Comments (11)
Hi @andybryant , how are you? Thanks for reaching out and happy the library has been useful to you.
ABRiS does support keys from Confluent, have you tried this?
from abris.
Hi @felipemmelo
Thanks for responding.
I did see that class, but it looks like the reading of confluent keys is just added for Spark Streaming.
There are extension methods for DataFrame for writing to Kafka with keys and values, but I couldn't see any for reading from Kafka, unless I'm missing something.
I managed to get it going locally by adding some additional extension methods, but I had a new implicit class in your package to see all the handy utility methods.
Cheers
Andy
from abris.
Got it, just to check, have you gone through the examples available here?
You can try to use the Confluent reader and writer ones. Please let me know if it helps.
from abris.
Hi @felipemmelo
Thanks for the link. The reading example is just for reading streams, not for the DataFrame api.
Cheers
Andy
from abris.
Hi @andybryant , I'm afraid I'm not following :)
This class, for instance, is reading keys and values from a Confluent Kafka broker retrieving the schema from Schema Registry.
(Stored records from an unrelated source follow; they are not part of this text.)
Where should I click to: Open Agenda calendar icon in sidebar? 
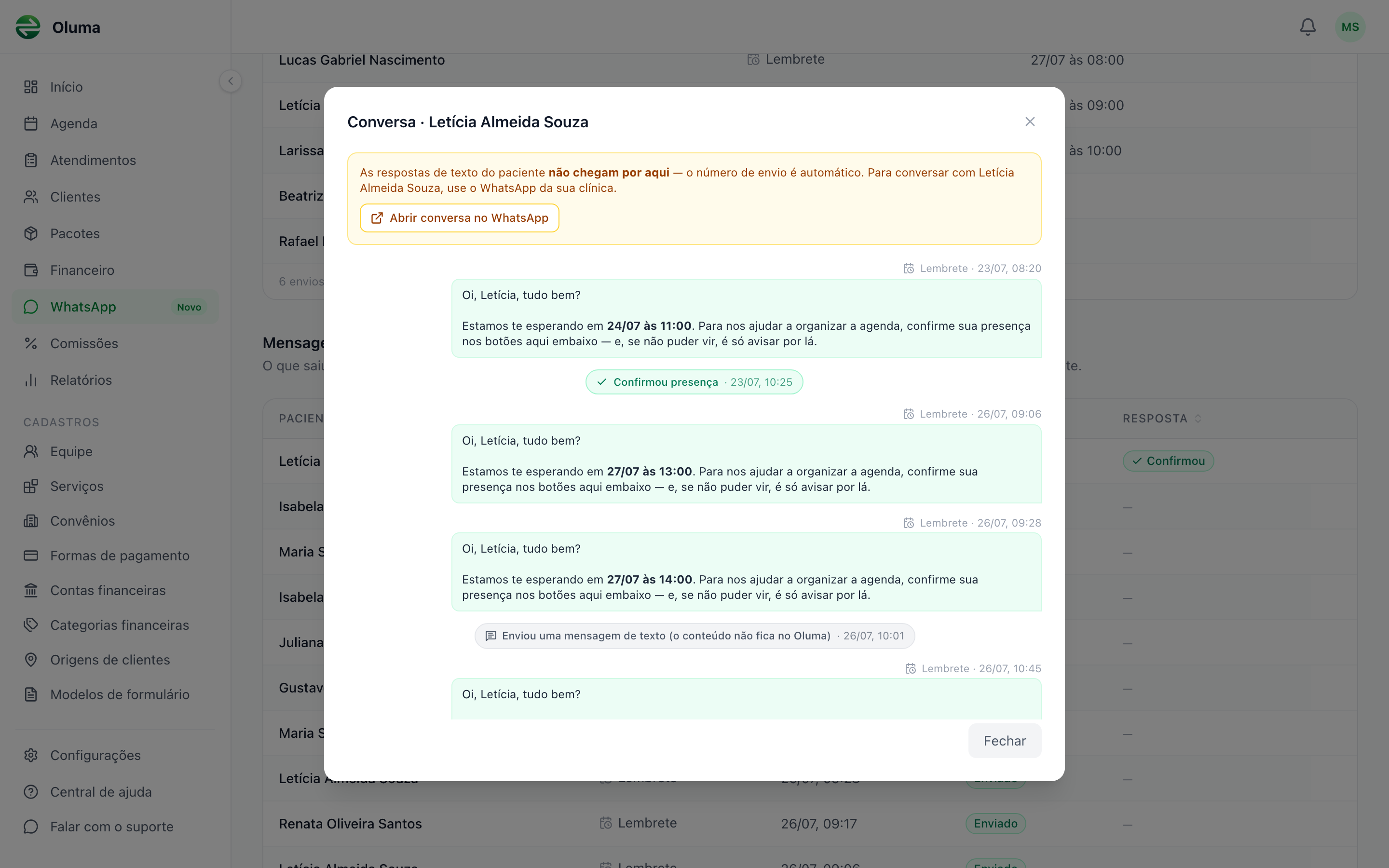tap(31, 123)
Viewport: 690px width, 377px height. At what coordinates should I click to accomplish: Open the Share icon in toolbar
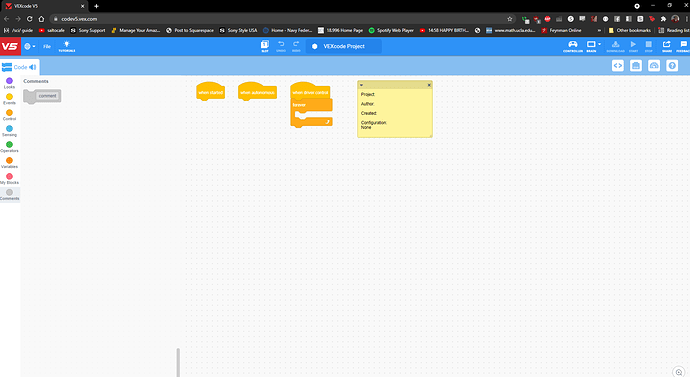pyautogui.click(x=667, y=46)
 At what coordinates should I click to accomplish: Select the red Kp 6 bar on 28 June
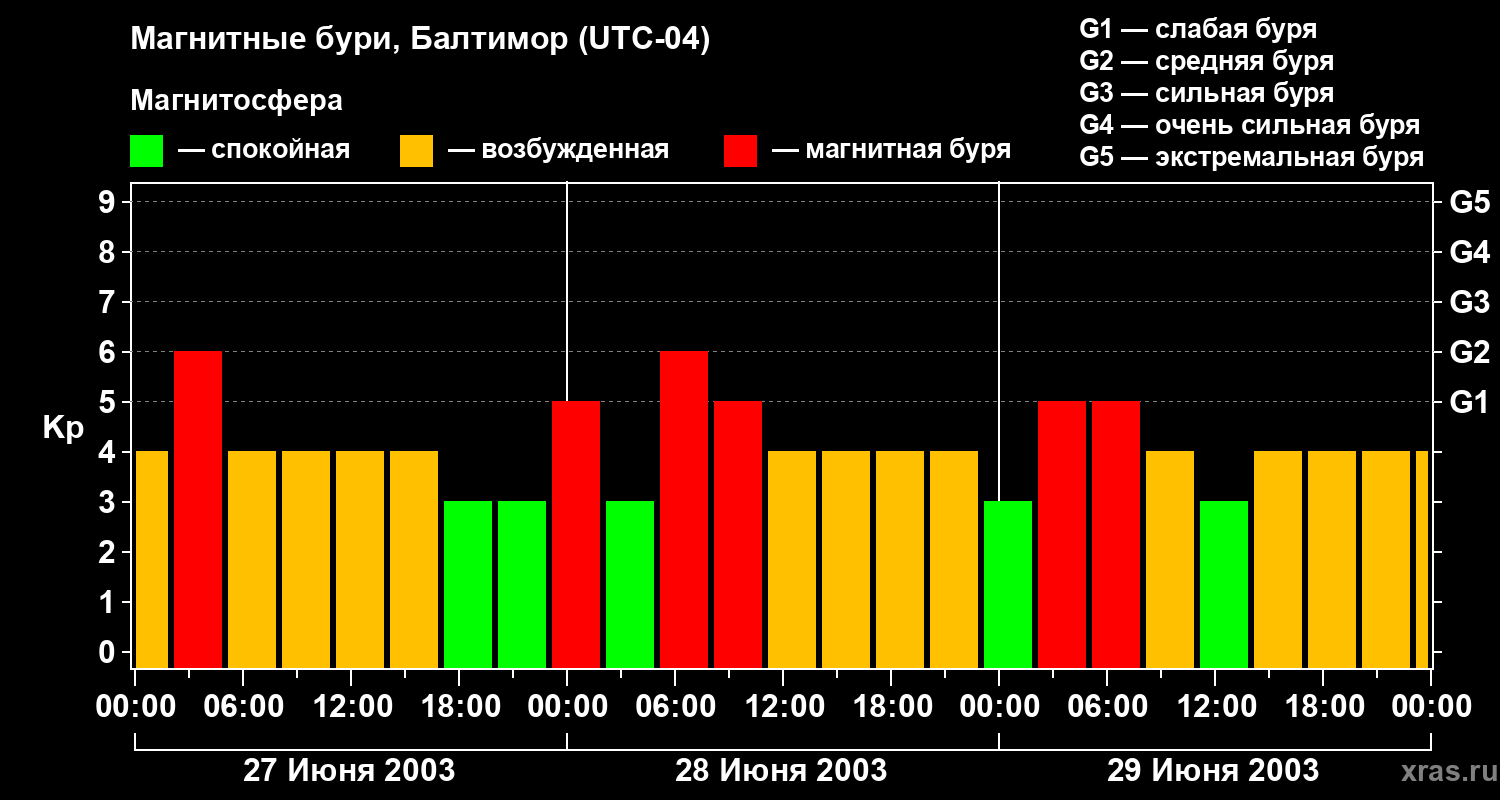pos(684,509)
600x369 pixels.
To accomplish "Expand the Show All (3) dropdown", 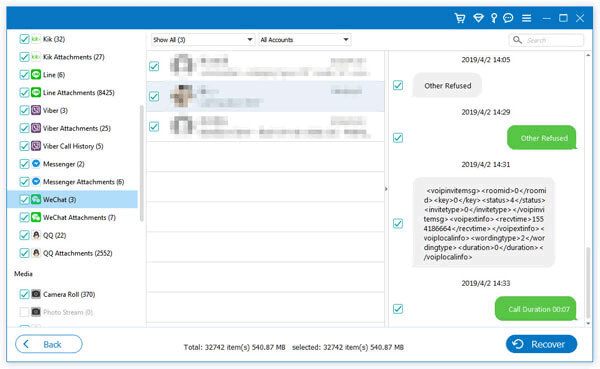I will [x=203, y=40].
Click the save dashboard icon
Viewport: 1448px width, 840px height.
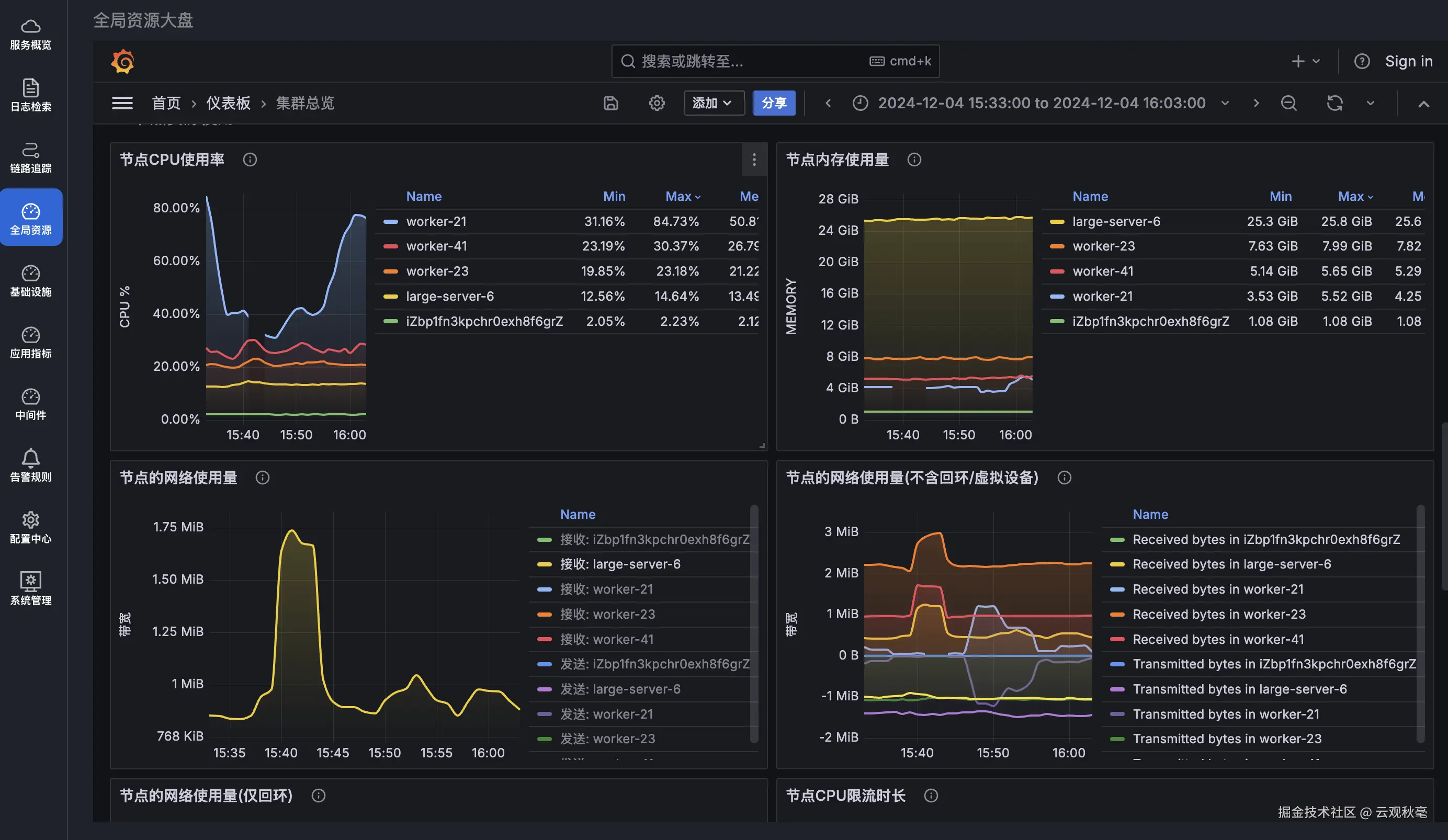(x=611, y=104)
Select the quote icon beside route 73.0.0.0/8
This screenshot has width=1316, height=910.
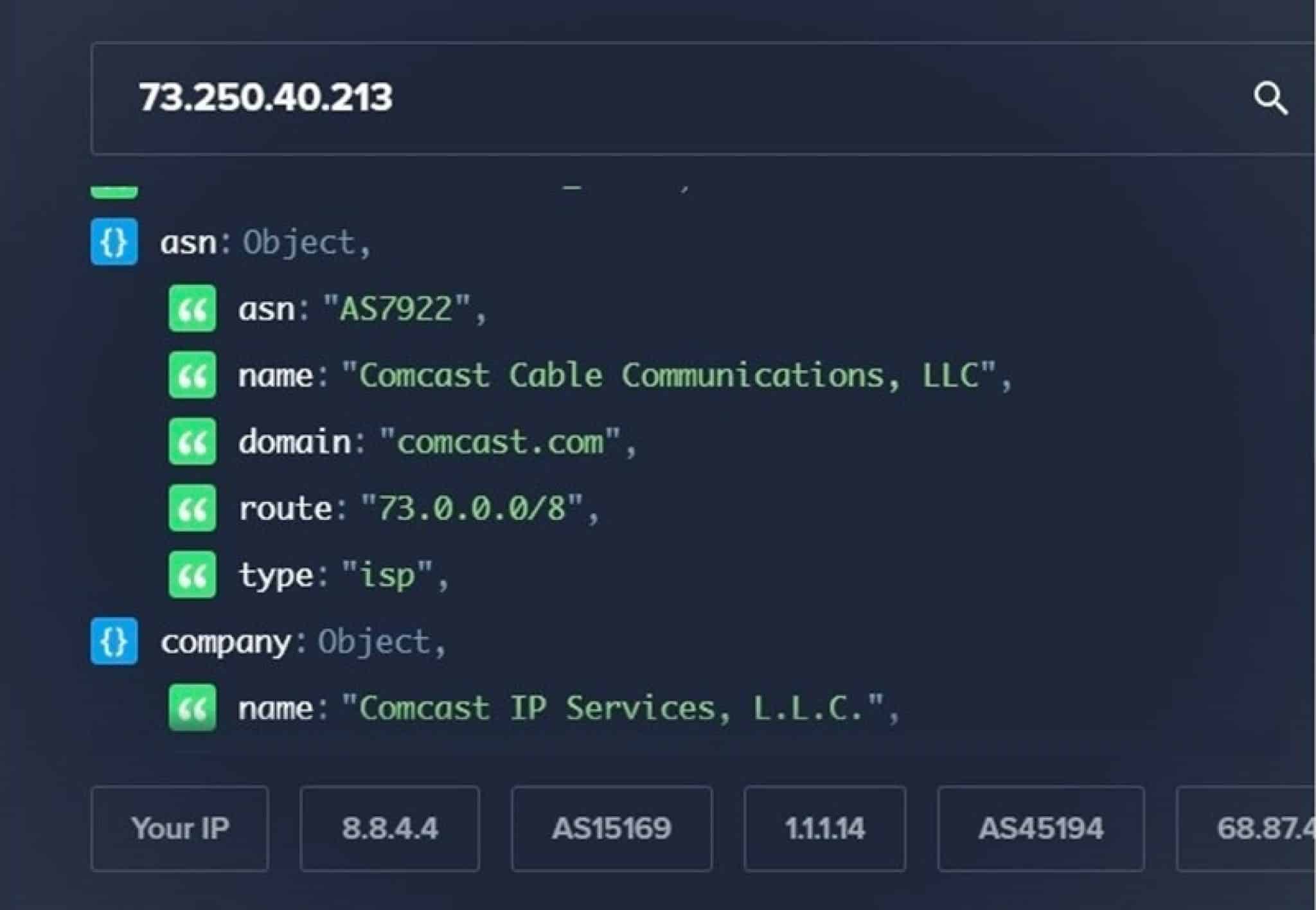(x=191, y=509)
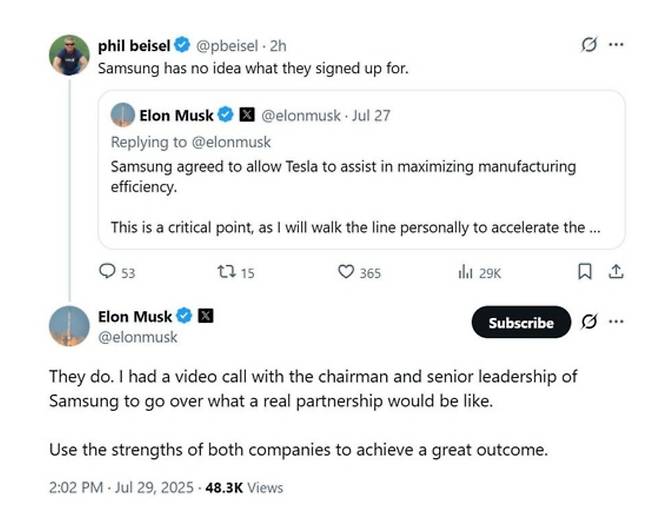
Task: Click the Grok icon beside the Subscribe button
Action: click(x=589, y=322)
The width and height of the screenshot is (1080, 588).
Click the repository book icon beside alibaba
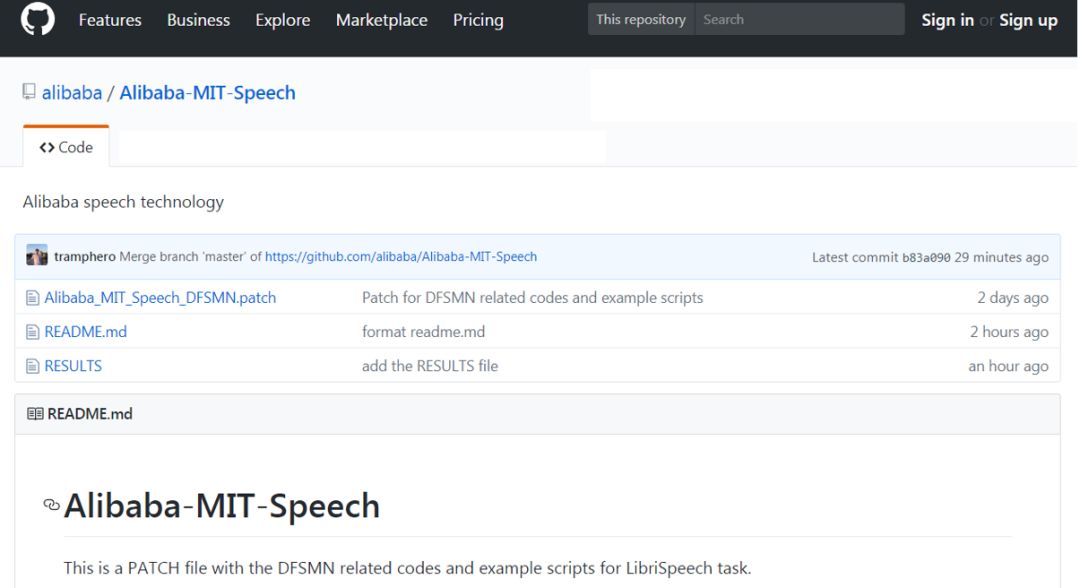click(x=29, y=93)
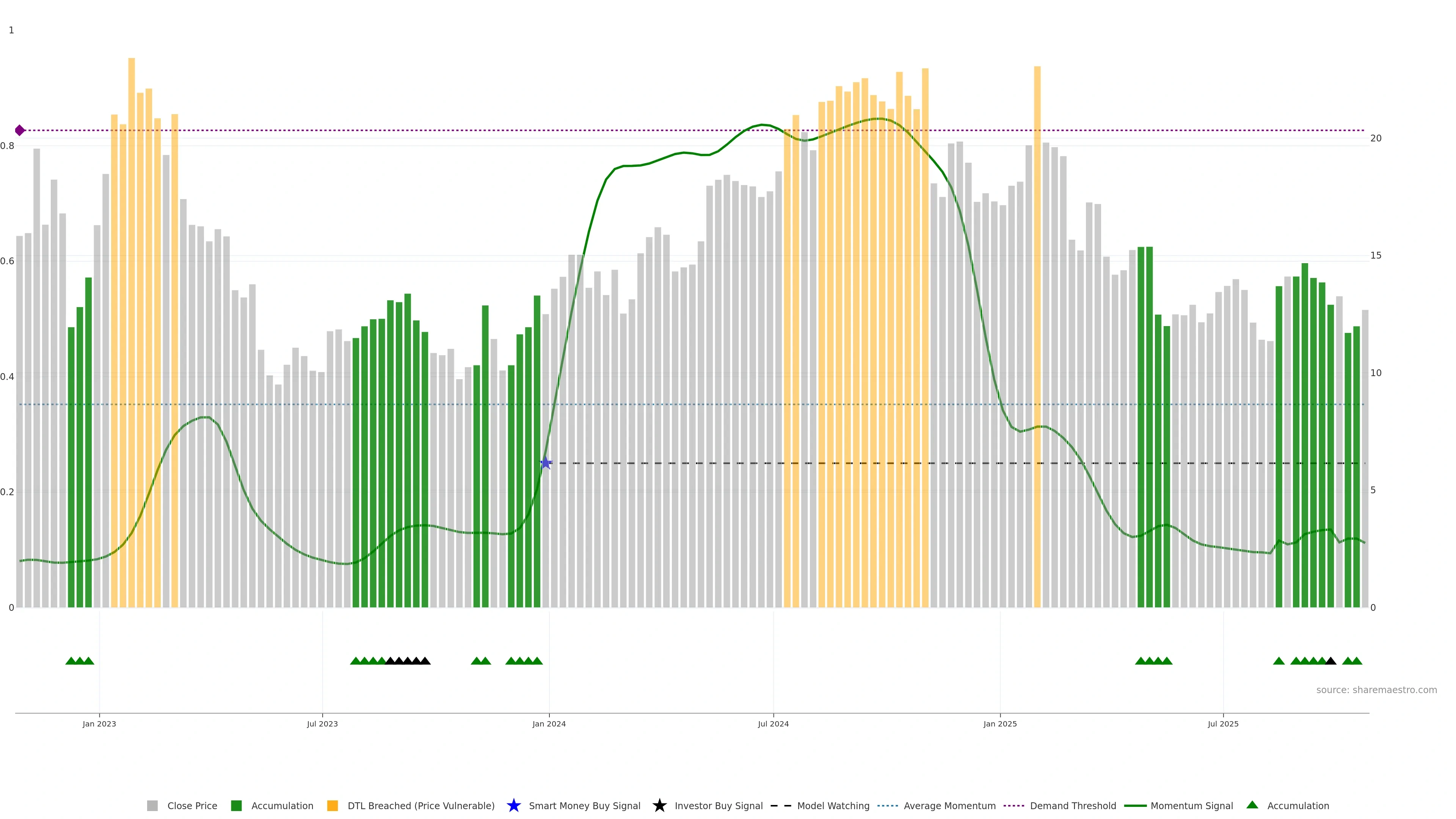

Isn't it what you're looking for?
Also, the Dataframe API is there for sure, as the whole library was built to support Structure Streaming, which is entirely base on Dataframes. In other words, the library helps you to load your Avro payload into a Spark Dataframe. After the decoding, you have your dataframe and the library has no role.
from abris.
from abris.
I see now @andybryant , so the point is not actually related to accessing the key but instead to process Confluent-like Avro on batch-mode.
I'll try to find some time to add this API entry. If you don't mind, I'll rename this issue to more closely reflect the problem.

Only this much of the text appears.